##### Recorded data
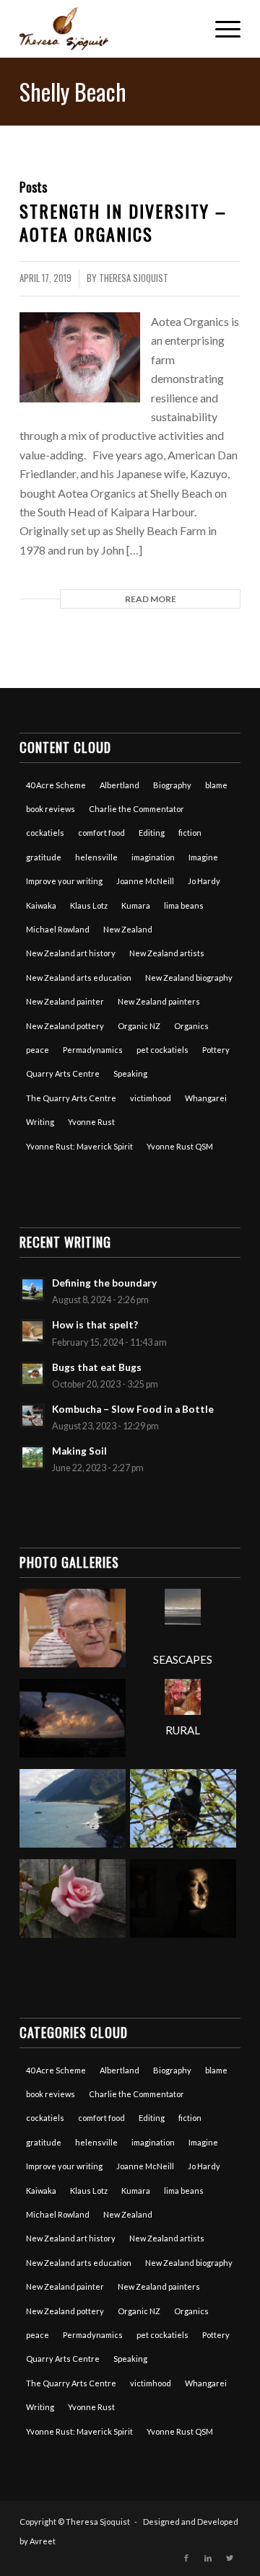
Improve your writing (64, 881)
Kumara (135, 905)
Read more (150, 599)
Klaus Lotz (89, 905)
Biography (172, 785)
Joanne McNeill (145, 881)
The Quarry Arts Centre (71, 1098)
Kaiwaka (41, 905)
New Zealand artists (166, 953)
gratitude (43, 857)
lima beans (184, 905)
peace (37, 1049)
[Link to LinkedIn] (208, 2558)
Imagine (203, 857)
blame (216, 785)
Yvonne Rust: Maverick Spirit (79, 1146)
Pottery (216, 1049)
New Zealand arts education (78, 977)
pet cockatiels (162, 1049)
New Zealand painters (159, 1001)
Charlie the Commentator (136, 808)
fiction (190, 832)
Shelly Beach (73, 91)
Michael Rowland (58, 929)
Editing (152, 832)
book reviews (50, 808)
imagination (153, 857)
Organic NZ (139, 1026)
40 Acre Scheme (56, 785)
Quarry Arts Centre (63, 1073)
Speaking (130, 1073)
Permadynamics (93, 1049)
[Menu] (220, 29)
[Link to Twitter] (229, 2558)
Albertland (119, 785)
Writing (40, 1121)
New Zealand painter (65, 1001)
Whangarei (206, 1098)
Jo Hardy (204, 881)
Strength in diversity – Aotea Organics (123, 222)
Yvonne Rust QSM (180, 1146)
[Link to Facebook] (186, 2558)
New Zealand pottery (65, 1026)
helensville (96, 857)
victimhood (150, 1098)
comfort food (101, 832)
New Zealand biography (189, 977)
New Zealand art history (71, 953)
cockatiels (45, 832)
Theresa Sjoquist (133, 278)
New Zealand (127, 929)
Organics (191, 1026)
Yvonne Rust (91, 1121)
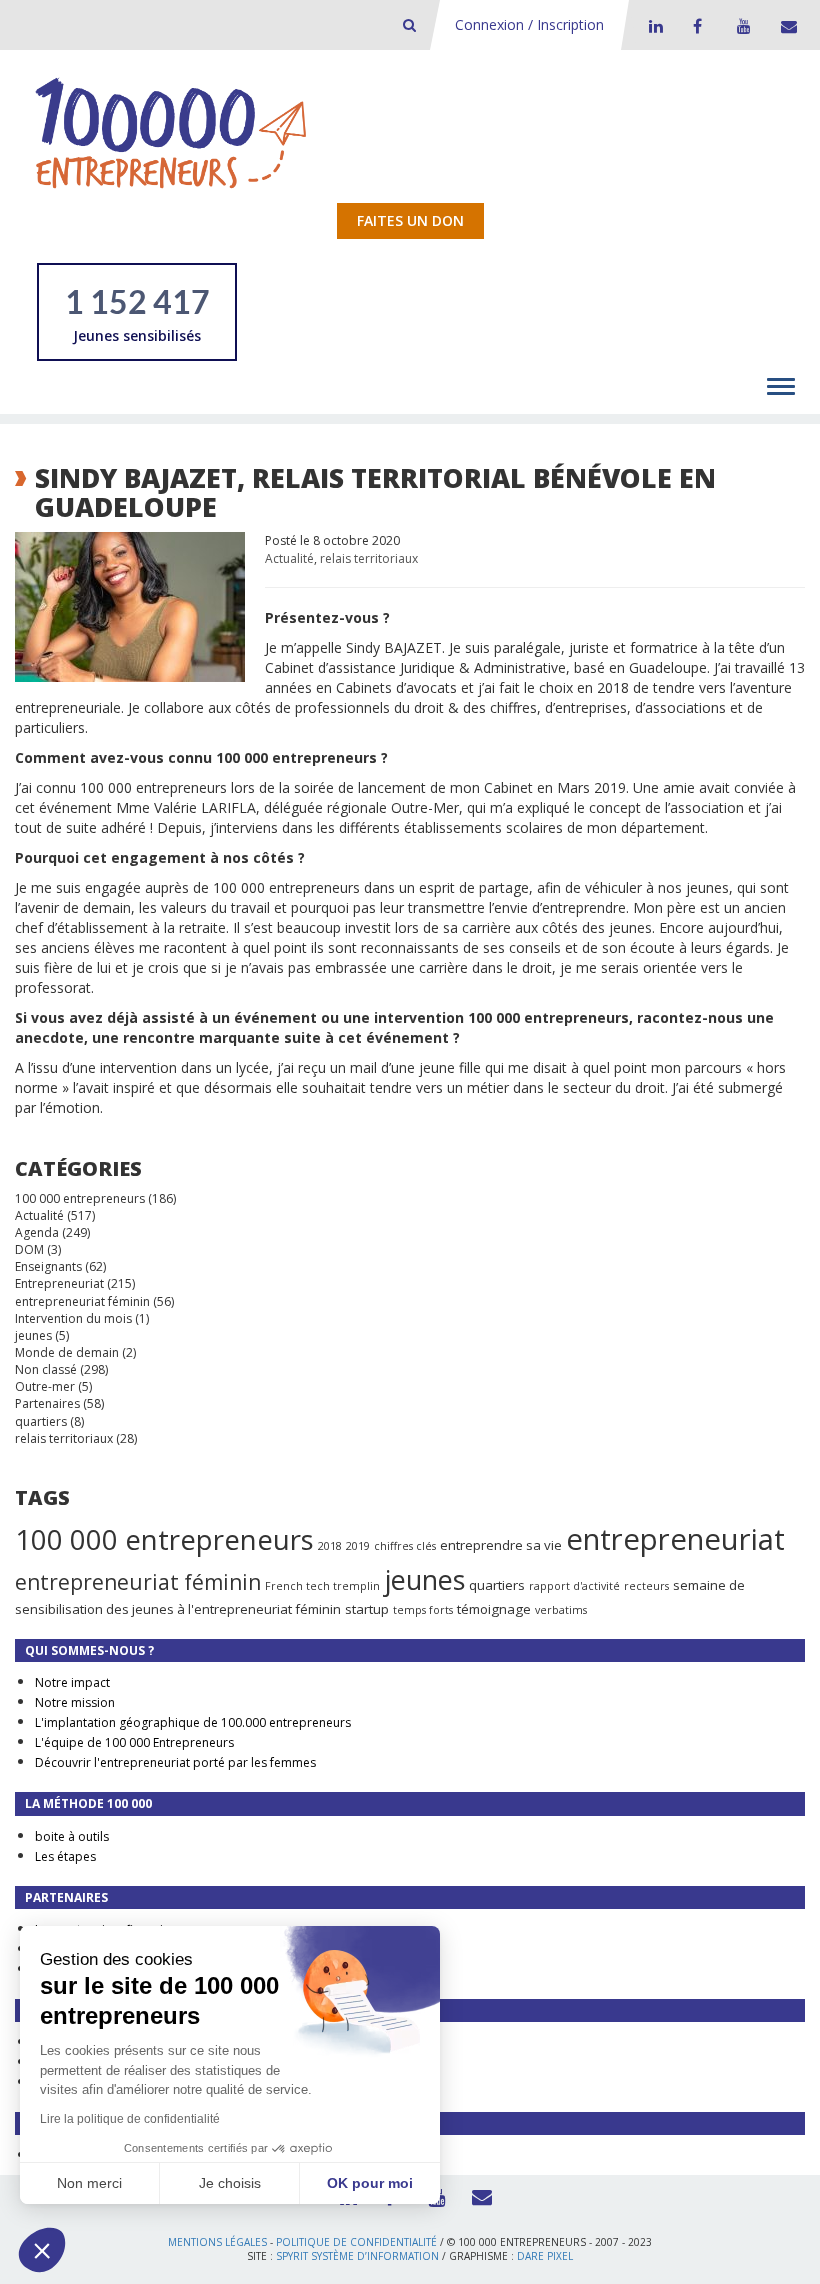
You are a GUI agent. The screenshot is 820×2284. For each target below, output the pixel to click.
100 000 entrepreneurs (80, 1198)
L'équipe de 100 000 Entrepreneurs (134, 1742)
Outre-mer (45, 1386)
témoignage (494, 1609)
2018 (330, 1546)
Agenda (37, 1232)
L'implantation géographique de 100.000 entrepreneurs (193, 1722)
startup (367, 1609)
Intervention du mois (73, 1318)
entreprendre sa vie (501, 1545)
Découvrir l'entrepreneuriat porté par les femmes (175, 1762)
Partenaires (47, 1403)
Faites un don (410, 220)
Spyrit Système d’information (357, 2256)
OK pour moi (370, 2183)
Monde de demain (67, 1352)
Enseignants (48, 1266)
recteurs (646, 1586)
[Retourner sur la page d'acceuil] (171, 132)
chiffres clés (405, 1546)
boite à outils (72, 1836)
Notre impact (72, 1682)
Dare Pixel (545, 2256)
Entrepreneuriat (59, 1283)
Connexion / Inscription (529, 24)
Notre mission (75, 1702)
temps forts (423, 1610)
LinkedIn (653, 26)
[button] (42, 2250)
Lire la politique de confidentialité (130, 2119)
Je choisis (230, 2183)
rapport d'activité (574, 1586)
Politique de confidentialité (356, 2242)
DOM (29, 1249)
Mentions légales (217, 2242)
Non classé (46, 1369)
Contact (785, 26)
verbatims (561, 1610)
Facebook (697, 26)
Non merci (89, 2183)
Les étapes (65, 1856)
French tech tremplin (322, 1586)
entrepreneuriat (675, 1539)
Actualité (289, 558)
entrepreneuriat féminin (82, 1301)
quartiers (41, 1421)
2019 (358, 1546)
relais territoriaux (369, 558)
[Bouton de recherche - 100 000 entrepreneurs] (409, 24)
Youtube (741, 26)
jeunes (33, 1335)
##########
Directions for this task:
What lines hold the string "Centre"? Pick them out of the data.

Output for this exercise:
The Quarry Arts Centre (71, 1098)
Quarry Arts Centre (63, 1073)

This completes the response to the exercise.